Haq, who was stabbed to death at his residence in Pakistan’s northern city, was widely branded as ‘Father of the Taliban’
By Aamir Latif
Prominent religious scholar Maulana Sami-ul-Haq, who was stabbed to death at his residence in northern Rawalpindi city of Pakistan on Friday, was known for his moderate and accommodating personality despite being widely branded as the “Father of Taliban” because of having a degree of influence on the Afghan Taliban.
Born in December 1937 at Akora Khattak, a small town in northwestern Khyber Pakhtunkhawa (KP) province, Haq got his religious education from Darul Uloom Haqqania seminary, which had been founded by his father and political mentor Maulana Abdul Haq.
He studied Fiqa’h (Islamic law), Arabic literature, and Arabic grammar, Tafseer (explanation of Quran), and Hadith (sayings of Prophet Muhammad).
After the death of his father in 1988, Haq was chosen as the principal of Darul Uloom Haqqania, where several Afghan Taliban leaders, including their slain founding leader Mullah Omer, reportedly studied. For this reason, he was often referred to as the “Father of Taliban”. Haq served in that capacity till his death.
Haq, who had served as a teacher at Darul Uloom Haqqania before being chosen as principal, taught thousands of students Fiqah Tafseer, and Hadith during his teaching career spanned over five decades.
Western media often portrayed Haq as “hardliner” because of his alleged connections with the Taliban and anti-American views but it openly praised him when he supported the government’s anti-polio drive urging parents, mainly in conservative Pashtun belt to immunize their children.
His support came as a booster for the drive at a time when anti-polio workers could not enter scores of areas in the country, especially in KP province and northwestern tribal belt along the Afghan border, because of the Pakistani Taliban and the locals who considered them being part of a Western plot to sterilize Muslim children.
Despite being considered a pro-Taliban figure, Haq vehemently opposed suicide attacks on security forces and civilians in Pakistan.
According to Hamid Mir, an Islamabad-based political and security expert, Haq faced life threats for supporting the anti-polio drive, and opposing suicide attacks in the country.
Saleem Safi, an Islamabad-based expert on Afghan affairs, however, refused to acknowledge that Mullah Omer had ever been Haq’s student.
“This is just a myth.
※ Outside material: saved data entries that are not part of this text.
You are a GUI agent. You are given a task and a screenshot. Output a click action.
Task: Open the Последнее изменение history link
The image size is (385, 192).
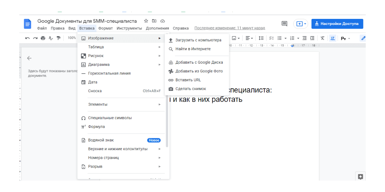coord(230,28)
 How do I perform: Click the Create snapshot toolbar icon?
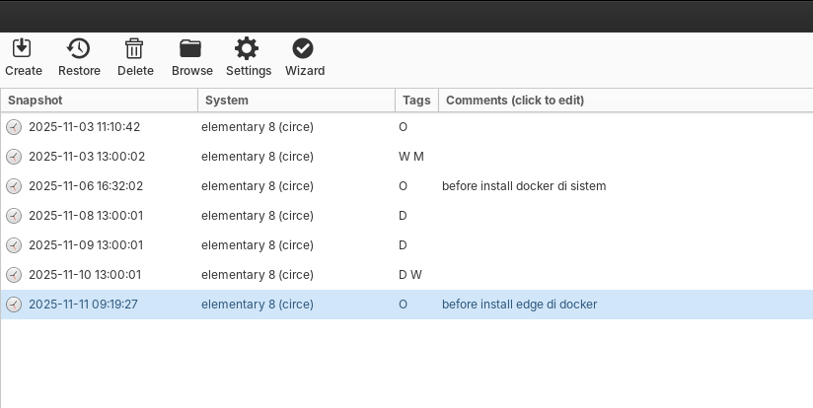23,49
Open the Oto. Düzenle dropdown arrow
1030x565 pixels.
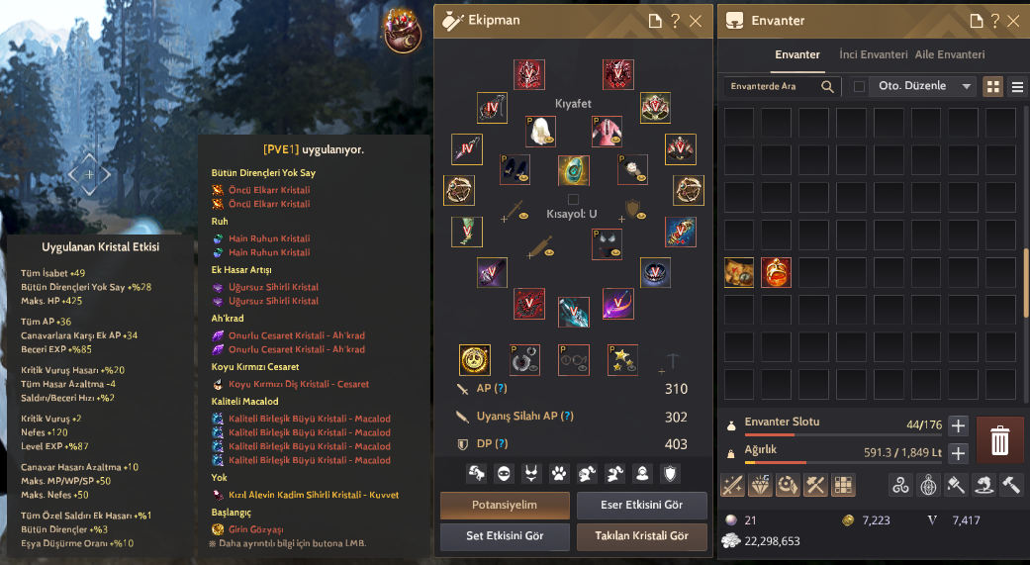(x=966, y=86)
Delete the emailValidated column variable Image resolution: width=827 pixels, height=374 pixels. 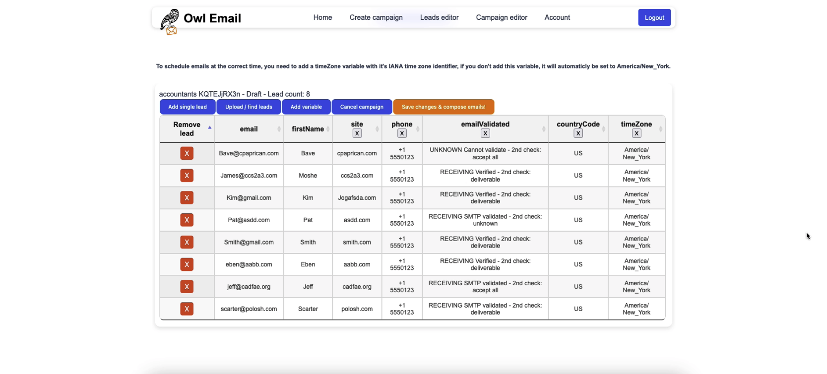(x=485, y=133)
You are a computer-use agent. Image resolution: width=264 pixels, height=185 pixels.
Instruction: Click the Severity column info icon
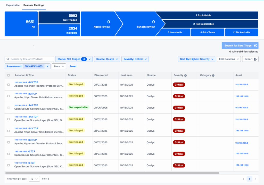tap(186, 76)
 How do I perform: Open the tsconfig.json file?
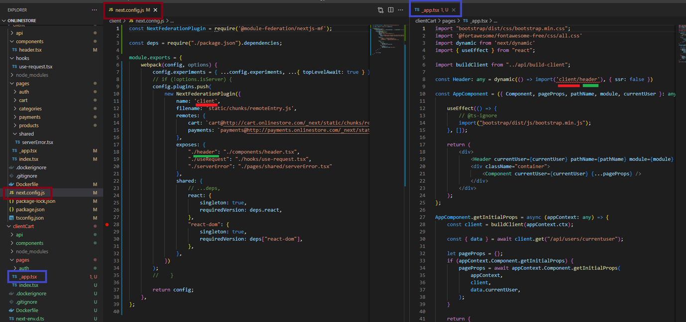point(29,218)
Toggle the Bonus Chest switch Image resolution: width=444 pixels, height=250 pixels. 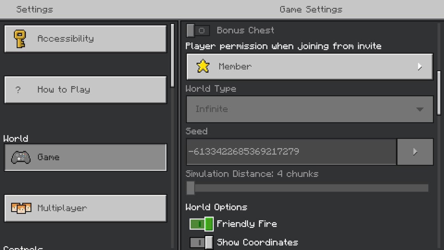pyautogui.click(x=198, y=30)
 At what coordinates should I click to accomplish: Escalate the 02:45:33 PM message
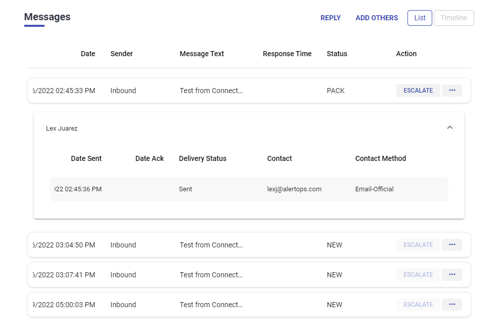pyautogui.click(x=418, y=91)
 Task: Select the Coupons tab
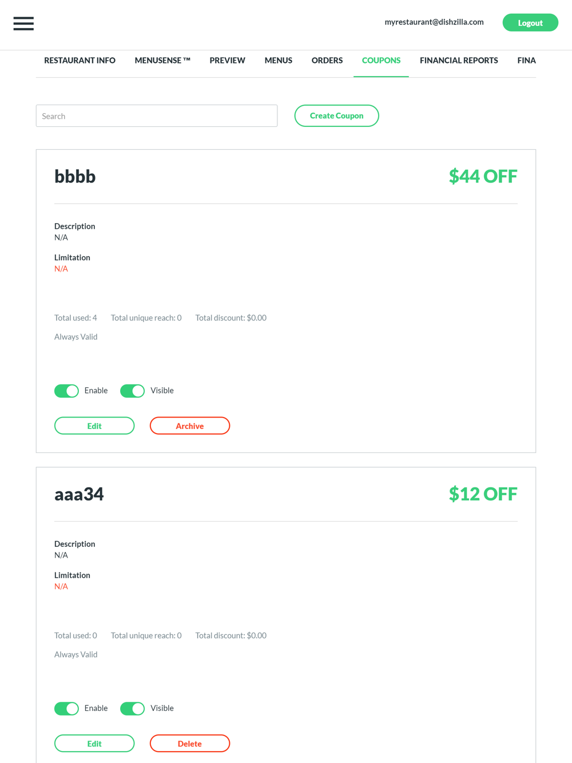click(381, 61)
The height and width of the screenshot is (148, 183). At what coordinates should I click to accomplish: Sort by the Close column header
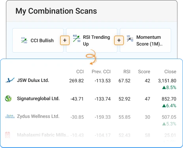pos(170,72)
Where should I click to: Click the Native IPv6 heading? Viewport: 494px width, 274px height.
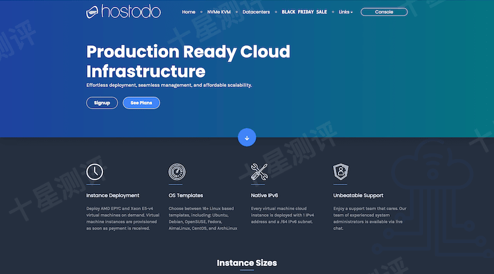point(264,196)
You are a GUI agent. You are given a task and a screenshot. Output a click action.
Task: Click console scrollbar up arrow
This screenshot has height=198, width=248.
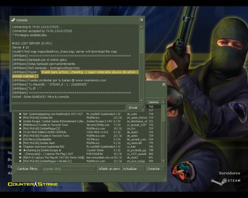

Neither Mullah Omer had ever been his student nor had he studied at Darul Uloom Haqqania. I challenge those who introduced this myth to prove that,” Safi told Anadolu Agency.
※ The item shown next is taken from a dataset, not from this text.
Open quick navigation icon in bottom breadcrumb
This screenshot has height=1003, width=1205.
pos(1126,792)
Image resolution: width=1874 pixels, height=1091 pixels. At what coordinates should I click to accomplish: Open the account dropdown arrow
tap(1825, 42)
However, he said, several; Taliban and former Mujahidddin leaders had studied at Darul Uloom Haqqania from 1970s to 1990s.
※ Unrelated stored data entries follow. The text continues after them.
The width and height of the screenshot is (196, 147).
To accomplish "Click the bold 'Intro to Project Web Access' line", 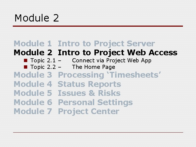I will click(x=118, y=52).
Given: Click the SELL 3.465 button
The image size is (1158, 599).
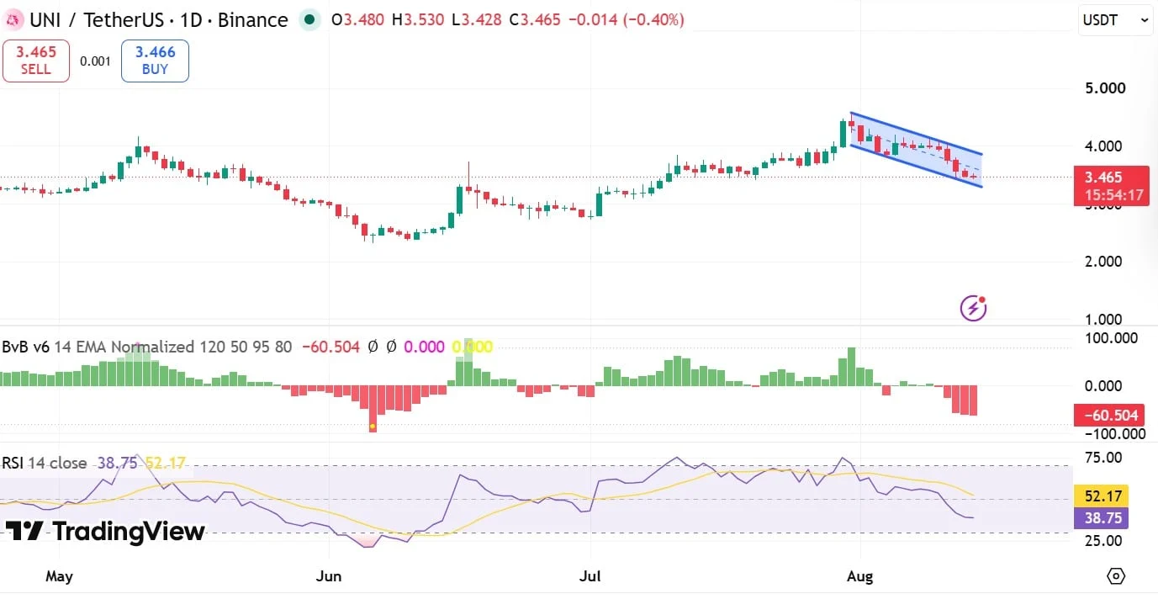Looking at the screenshot, I should coord(35,61).
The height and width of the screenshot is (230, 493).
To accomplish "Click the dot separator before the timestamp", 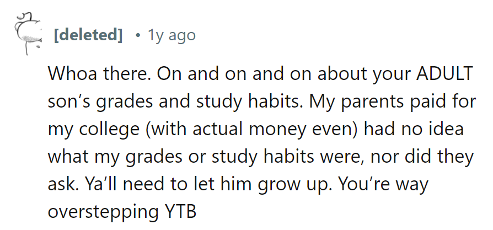I will tap(137, 36).
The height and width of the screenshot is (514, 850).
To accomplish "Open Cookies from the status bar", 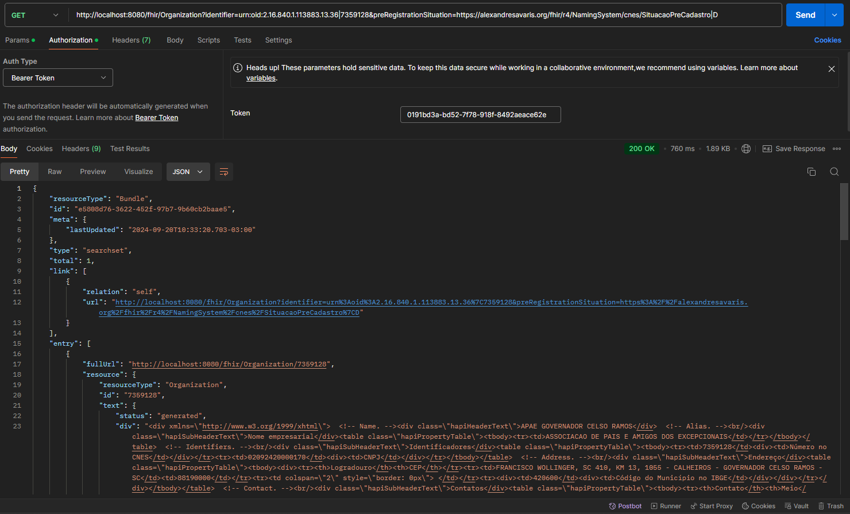I will pos(758,506).
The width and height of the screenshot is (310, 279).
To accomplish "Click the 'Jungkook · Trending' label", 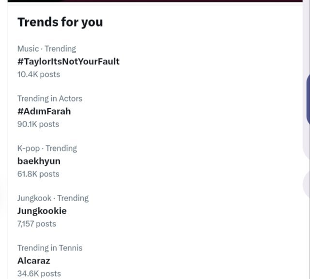I will [53, 198].
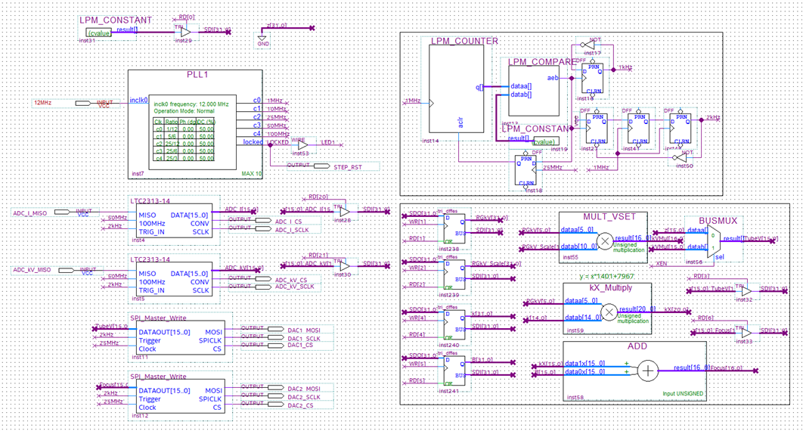The height and width of the screenshot is (431, 803).
Task: Select the multiplier symbol in MULT_VSET
Action: (x=605, y=242)
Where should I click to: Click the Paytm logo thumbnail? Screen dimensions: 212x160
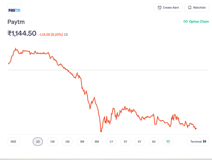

“But, this does not mean they were under his influence. Yes, they respect him very much as a religious scholar and their supporter”, he maintained.
Afghan Taliban in a statement on Saturday pronounced Haq’s “martyrdom” a great loss for the “entire Muslim Ummah and specifically for the Muslim nation of Pakistan.”
A seven-member delegation of the Afghan High Peace Council headed by Maulvi Attaullah Lodin met different Pakistani religious scholars including Haq in Islamabad last month and sought his help in restoring peace to the country.
“We assured the Afghan delegation that we are ready to play a role in bringing peace to Afghanistan,” Haq had told Anadolu Agency.
Apart from religious activities, Haq played an active role in the country’s politics.
He started his political journey from the platform of Jamiat Ulema-e-Islam (JUI) — the country’s one of the two mainstream religious parties — in late 1970s.
The party, which represents the Deobandi school of thought in Pakistan, was split into two factions in 1985, propelling Haq to join the rival faction of Maulana Fazl-ur-Rehman, a leading political figure and a former opposition leader in the National Assembly.
Haq later became head of his own JUI faction in early 1990s. He was founding member and part of several religious and political alliances, including Pak-Afghan Defense Council — a conglomerate of different political and religious parties — against the U.S invasion of Afghanistan in 2002.
Also, he was a founding member of the six-party religious alliance — Muttahida Majlis-e-Amal — which swept the elections in KP province and other parts of the country in 2002. Haq later parted his ways with the alliance due to his differences with Maulana Fazl-ur-Rehman, who was a student of his father at Darul Uloom Haqqania.
He was member of the Senate from 1985 to 1991 and again from 1991 to 1997.
In the July general election, he aligned with the ruling Pakistan Tehreek-e-Insaf party.
For quite some time, he remained away from active politics mainly because of inexorable advance of age, and multiple diseases.
He contested his last senate elections in 2016 from KP with the PTI’s support but he suffered a defeat.
“He was very accommodating. He not only remained part of religious alliances but also an ally of conventional political parties like Pakistan Muslim League (Nawaz) and PTI,” Safi observed.
“Another interesting part of his personality was that he appeared to be a hardliner about his ideology but practically he was very moderate and accommodating, and always stood alongside the state,” he maintained.